> [PROBLEMS AND TASKS]:
a) According to the article on non-Latin type, how many official alphabets does the European Community now have?
b) From the article on non-Latin type, reproduce the passage that begins at the words "This vibrant market" and stops after the words "specialist Greek fonts.", keeping every character unchanged.

━━ PAGE ━━

The challenges of non-Latin type

Creating non-Latin alphabets poses specific challenges for designers, says Simon Loxley, but the growth of international markets means that an increasing number are taking on Mandarin, Cyrillic, Arabic and Hindi typographies

IF YOU CONFINED your perceptions of the non-English speaking world to impressions gleaned from the news, you might be convinced that nothing but trouble could result from international design.

But the creative industries in the UK will always reach out for new contacts and new markets. This has been particularly noticeable with recent news of the expansion of marketing services group WPP into the Middle East, and the creation of what The Independent has described as an ‘English-language media hub’ in the Gulf region, with the setting up of TV and radio networks, newspapers and magazines, including Virgin Radio Dubai and the Abu Dhabi edition of Time Out.

This vibrant market has called upon British or British-based design talent to work in non-Latin typography, a demand that has been both spearheaded and supported by leading type designers. It is an expanding field. The rapidly developing economies of India and China offer opportunities as well as competition, while closer to home, the Cyrillic alphabet – used in Russia, Bulgaria, Ukraine, Macedonia, Serbia and Belarus – is a strong growth area for type designers. Indeed, Bulgaria’s membership of the European Union means that the European Community now has three official alphabets, including that of longstanding partner Greece, with its specialist Greek fonts.

━━━
━━ SOURCE MATERIAL ━━

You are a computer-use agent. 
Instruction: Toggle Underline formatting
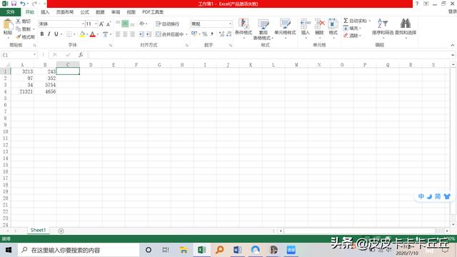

━━━

> [REPLIES]:
a) Three.

b)
This vibrant market has called upon British or British-based design talent to work in non-Latin typography, a demand that has been both spearheaded and supported by leading type designers. It is an expanding field. The rapidly developing economies of India and China offer opportunities as well as competition, while closer to home, the Cyrillic alphabet – used in Russia, Bulgaria, Ukraine, Macedonia, Serbia and Belarus – is a strong growth area for type designers. Indeed, Bulgaria’s membership of the European Union means that the European Community now has three official alphabets, including that of longstanding partner Greece, with its specialist Greek fonts.